Rewrite the entries below, swapping every "Испания" for "Spain" and keeping everything else the same.

Records shown =>
.....
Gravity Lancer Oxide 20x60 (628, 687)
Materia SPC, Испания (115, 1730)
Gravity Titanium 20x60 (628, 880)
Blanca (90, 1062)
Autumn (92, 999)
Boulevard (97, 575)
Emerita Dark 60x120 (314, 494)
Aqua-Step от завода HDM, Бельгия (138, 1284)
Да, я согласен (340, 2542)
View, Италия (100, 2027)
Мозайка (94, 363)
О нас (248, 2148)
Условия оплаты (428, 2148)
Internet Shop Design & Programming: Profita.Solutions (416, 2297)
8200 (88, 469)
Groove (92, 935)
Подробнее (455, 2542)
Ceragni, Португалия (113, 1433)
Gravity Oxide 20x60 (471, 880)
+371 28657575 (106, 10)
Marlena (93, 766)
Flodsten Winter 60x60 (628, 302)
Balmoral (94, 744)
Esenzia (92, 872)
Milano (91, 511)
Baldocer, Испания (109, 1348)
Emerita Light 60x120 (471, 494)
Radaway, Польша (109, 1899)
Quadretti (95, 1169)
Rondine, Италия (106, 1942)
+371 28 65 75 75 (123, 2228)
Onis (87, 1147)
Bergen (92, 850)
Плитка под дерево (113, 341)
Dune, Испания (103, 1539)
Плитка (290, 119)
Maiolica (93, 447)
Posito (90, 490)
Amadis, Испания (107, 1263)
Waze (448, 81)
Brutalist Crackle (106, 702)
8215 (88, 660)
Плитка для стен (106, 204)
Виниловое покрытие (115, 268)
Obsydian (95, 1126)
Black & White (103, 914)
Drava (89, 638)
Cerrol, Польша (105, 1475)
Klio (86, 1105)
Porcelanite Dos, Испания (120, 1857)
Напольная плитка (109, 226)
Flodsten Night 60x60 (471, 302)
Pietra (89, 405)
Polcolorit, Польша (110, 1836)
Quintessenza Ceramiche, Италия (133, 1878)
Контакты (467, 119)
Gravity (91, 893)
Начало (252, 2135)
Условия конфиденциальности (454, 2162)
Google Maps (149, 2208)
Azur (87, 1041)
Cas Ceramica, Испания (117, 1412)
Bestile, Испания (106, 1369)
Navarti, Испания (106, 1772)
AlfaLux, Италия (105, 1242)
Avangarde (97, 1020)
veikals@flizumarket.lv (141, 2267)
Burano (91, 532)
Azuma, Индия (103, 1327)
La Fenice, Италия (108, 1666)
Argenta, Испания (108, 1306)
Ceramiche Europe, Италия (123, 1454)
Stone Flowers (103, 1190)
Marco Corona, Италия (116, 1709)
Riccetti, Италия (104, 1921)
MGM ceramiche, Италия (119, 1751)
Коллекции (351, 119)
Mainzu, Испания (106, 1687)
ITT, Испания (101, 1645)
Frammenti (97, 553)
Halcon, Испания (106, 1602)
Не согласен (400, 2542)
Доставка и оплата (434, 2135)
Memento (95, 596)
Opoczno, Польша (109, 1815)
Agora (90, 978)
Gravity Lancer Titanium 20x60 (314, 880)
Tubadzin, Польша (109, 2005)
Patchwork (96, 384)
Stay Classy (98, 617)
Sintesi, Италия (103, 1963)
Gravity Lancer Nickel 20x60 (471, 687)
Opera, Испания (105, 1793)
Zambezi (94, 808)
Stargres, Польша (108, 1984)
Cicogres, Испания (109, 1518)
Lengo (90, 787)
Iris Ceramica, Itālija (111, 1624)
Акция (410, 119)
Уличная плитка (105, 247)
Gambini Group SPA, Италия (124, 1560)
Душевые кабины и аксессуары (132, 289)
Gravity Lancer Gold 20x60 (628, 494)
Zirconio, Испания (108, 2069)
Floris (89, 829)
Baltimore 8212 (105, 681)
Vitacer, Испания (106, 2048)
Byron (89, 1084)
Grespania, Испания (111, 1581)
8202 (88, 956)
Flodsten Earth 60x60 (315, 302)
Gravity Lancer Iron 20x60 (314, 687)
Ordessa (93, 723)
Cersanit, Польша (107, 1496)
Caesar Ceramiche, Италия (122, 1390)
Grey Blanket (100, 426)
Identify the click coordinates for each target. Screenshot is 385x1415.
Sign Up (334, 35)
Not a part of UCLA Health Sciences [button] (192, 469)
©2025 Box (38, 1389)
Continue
.....
Response below =>
Gravity Lancer Oxide 20x60 (628, 687)
Materia SPC, Spain (115, 1730)
Gravity Titanium 20x60 (628, 880)
Blanca (90, 1062)
Autumn (92, 999)
Boulevard (97, 575)
Emerita Dark 60x120 (314, 494)
Aqua-Step от завода HDM, Бельгия (138, 1284)
Да, я согласен (340, 2542)
View, Италия (100, 2027)
Мозайка (94, 363)
О нас (248, 2148)
Условия оплаты (428, 2148)
Internet Shop Design & Programming: Profita.Solutions (416, 2297)
8200 (88, 469)
Groove (92, 935)
Подробнее (455, 2542)
Ceragni, Португалия (113, 1433)
Gravity Oxide 20x60 (471, 880)
+371 28657575 (106, 10)
Marlena (93, 766)
Flodsten Winter 60x60 (628, 302)
Balmoral (94, 744)
Esenzia (92, 872)
Milano (91, 511)
Baldocer, Spain (109, 1348)
Emerita Light 60x120 (471, 494)
Radaway, Польша (109, 1899)
Quadretti (95, 1169)
Rondine, Италия (106, 1942)
+371 28 65 75 75 (123, 2228)
Onis (87, 1147)
Bergen (92, 850)
Плитка под дерево (113, 341)
Dune, Spain (103, 1539)
Плитка (290, 119)
Maiolica (93, 447)
Posito (90, 490)
Amadis, Spain (107, 1263)
Waze (448, 81)
Brutalist Crackle (106, 702)
8215 (88, 660)
Плитка для стен (106, 204)
Виниловое покрытие (115, 268)
Obsydian (95, 1126)
Black & White (103, 914)
Drava (89, 638)
Cerrol, Польша (105, 1475)
Klio (86, 1105)
Porcelanite Dos, Spain (120, 1857)
Напольная плитка (109, 226)
Flodsten Night 60x60 (471, 302)
Pietra (89, 405)
Polcolorit, Польша (110, 1836)
Quintessenza Ceramiche, Италия (133, 1878)
Контакты (467, 119)
Gravity (91, 893)
Начало (252, 2135)
Условия конфиденциальности (454, 2162)
Google Maps (149, 2208)
Azur (87, 1041)
Cas Ceramica, Spain (117, 1412)
Bestile, Spain (106, 1369)
Navarti, Spain (106, 1772)
AlfaLux, Италия (105, 1242)
Avangarde (97, 1020)
veikals@flizumarket.lv (141, 2267)
Burano (91, 532)
Azuma, Индия (103, 1327)
La Fenice, Италия (108, 1666)
Argenta, Spain (108, 1306)
Ceramiche Europe, Италия (123, 1454)
Stone Flowers (103, 1190)
Marco Corona, Италия (116, 1709)
Riccetti, Италия (104, 1921)
MGM ceramiche, Италия (119, 1751)
Коллекции (351, 119)
Mainzu, Spain (106, 1687)
ITT, Spain (101, 1645)
Frammenti (97, 553)
Halcon, Spain (106, 1602)
Не согласен (400, 2542)
Доставка и оплата (434, 2135)
Memento (95, 596)
Opoczno, Польша (109, 1815)
Agora (90, 978)
Gravity Lancer Titanium 20x60 (314, 880)
Tubadzin, Польша (109, 2005)
Patchwork (96, 384)
Stay Classy (98, 617)
Sintesi, Италия (103, 1963)
Gravity Lancer Nickel 20x60 (471, 687)
Opera, Spain (105, 1793)
Zambezi (94, 808)
Stargres, Польша (108, 1984)
Cicogres, Spain (109, 1518)
Lengo (90, 787)
Iris Ceramica, Itālija (111, 1624)
Акция (410, 119)
Уличная плитка (105, 247)
Gambini Group SPA, Италия (124, 1560)
Душевые кабины и аксессуары (132, 289)
Gravity Lancer Gold 20x60 (628, 494)
Zirconio, Spain (108, 2069)
Floris (89, 829)
Baltimore 8212 (105, 681)
Vitacer, Spain (106, 2048)
Byron (89, 1084)
Grespania, Spain (111, 1581)
8202 (88, 956)
Flodsten Earth 60x60 (315, 302)
Gravity Lancer Iron 20x60 (314, 687)
Ordessa (93, 723)
Cersanit, Польша (107, 1496)
Caesar Ceramiche, Италия (122, 1390)
Grey Blanket (100, 426)
Identify the click coordinates for each target. Screenshot is 385x1415.
Sign Up (334, 35)
Not a part of UCLA Health Sciences [button] (192, 469)
©2025 Box (38, 1389)
Continue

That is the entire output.